Выбрать главу

Что ее разбудило? Непривычная обстановка? Или тревога? Или то и другое? Он давно приобрел способность мгновенно просыпаться, если кто-то на него смотрел, или хотя бы появлялся рядом. Женщина же не замечала его, погруженная в свои думы. Интересно, о чем?

Он наблюдал за ней из-под опущенных ресниц. Ну совершенно не в его вкусе: просто даже невзрачная, никакой прически, одета как попало… Почему же он так волнуется, когда видит ее высокие скулы, шею, плечи, розовые, как у ребенка, губы? Почему сладко замирает сердце, когда она говорит или улыбается? Почему он с трудом сдерживается, чтобы не сорваться на стремление угождать каждому ее желанию, даже откровенно нелепому?

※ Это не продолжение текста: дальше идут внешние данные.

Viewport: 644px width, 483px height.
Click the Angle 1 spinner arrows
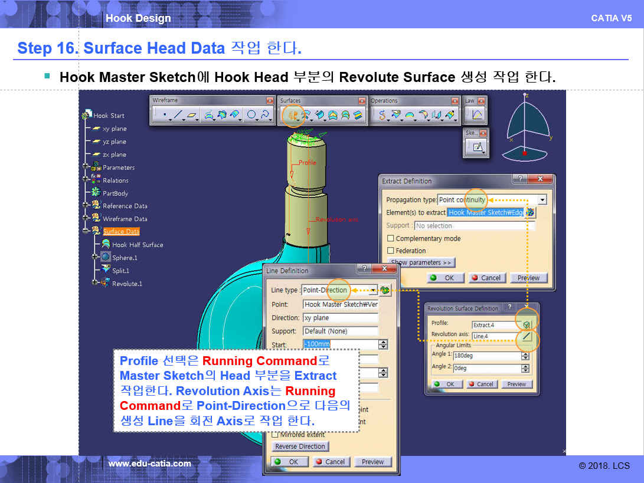pos(525,356)
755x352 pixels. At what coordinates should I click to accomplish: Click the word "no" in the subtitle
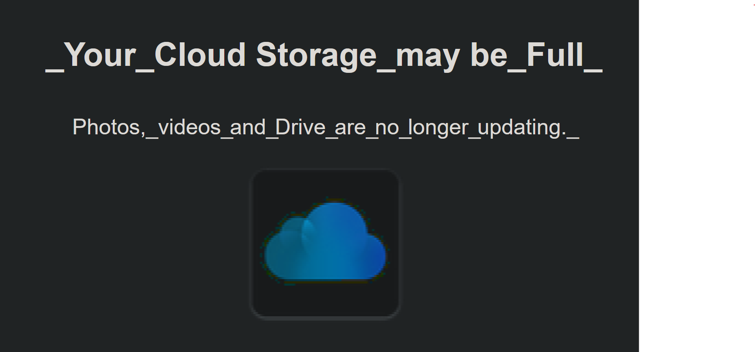pos(387,127)
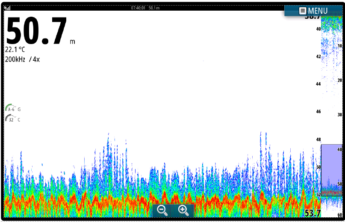Tap the signal strength icon in status bar
This screenshot has height=222, width=345.
click(x=7, y=8)
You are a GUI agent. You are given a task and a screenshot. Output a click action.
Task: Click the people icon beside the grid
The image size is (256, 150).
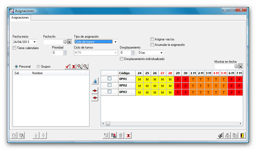(x=95, y=81)
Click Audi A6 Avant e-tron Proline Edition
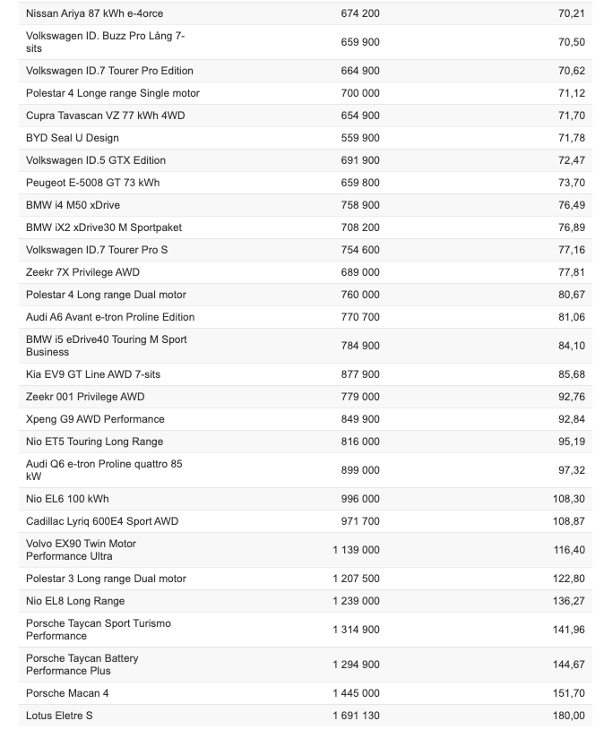604x738 pixels. tap(110, 317)
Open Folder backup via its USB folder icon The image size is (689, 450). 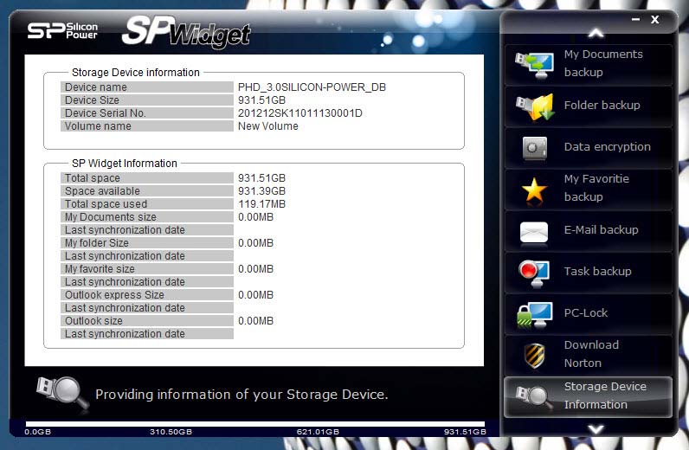coord(534,106)
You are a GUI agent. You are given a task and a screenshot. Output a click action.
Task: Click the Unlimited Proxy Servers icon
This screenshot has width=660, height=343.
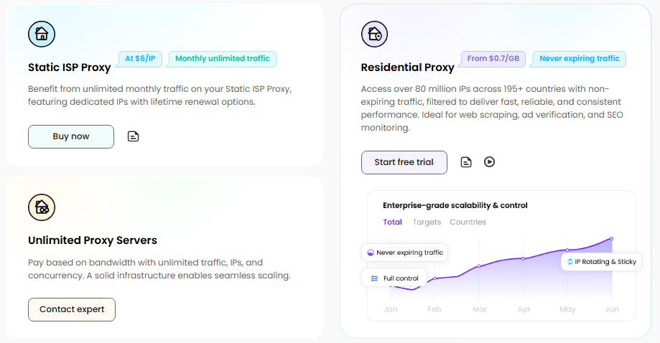pyautogui.click(x=42, y=207)
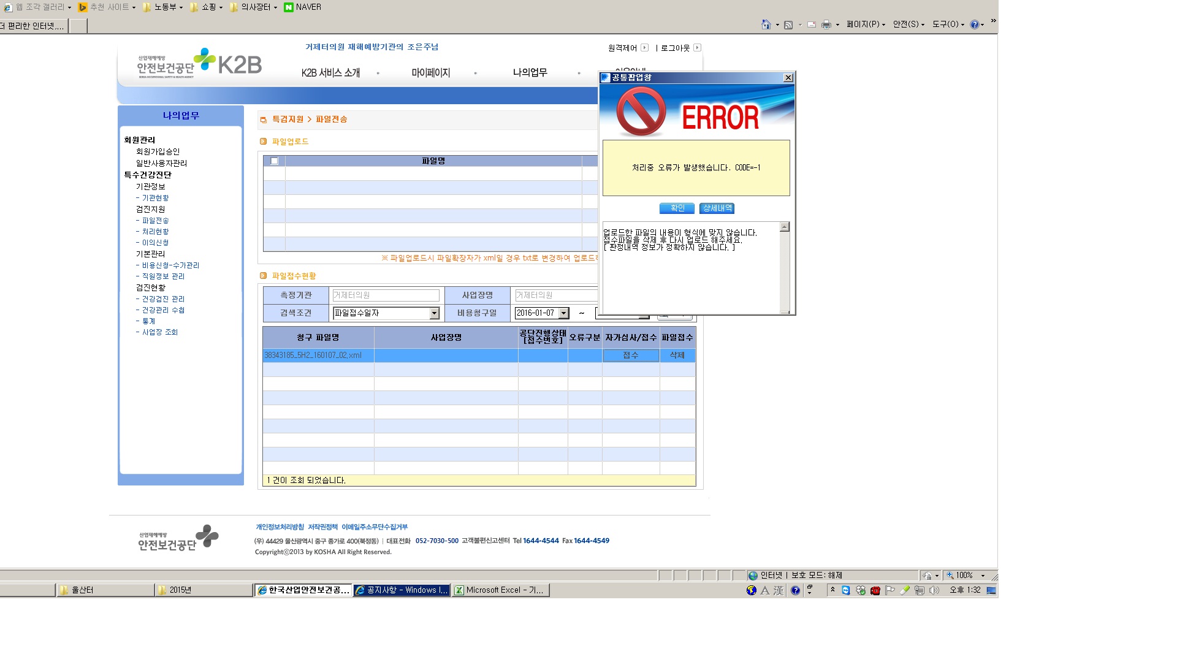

Вот она сидит, держит стакан с водой – ничего особенного, – почему он счастлив, как последний дурак? Чуть не плачет от радости? Так люди с ума и сходят. С какой стати ему кажется, что он искал ее целую вечность, а ее все не было и не было? И что он как будто перед ней в чем-то виноват, и теперь пришло время искупления? Что за идиотские мысли?

Единственное, что он очень хорошо прочувствовал и понял, так это то, что он действительно по-дурацки, необъяснимо счастлив, что может видеть и ощущать рядом с собой ее присутствие, и что ни за какие блага в мире, ни за что не согласился бы отказаться от этого. Просто не смог бы.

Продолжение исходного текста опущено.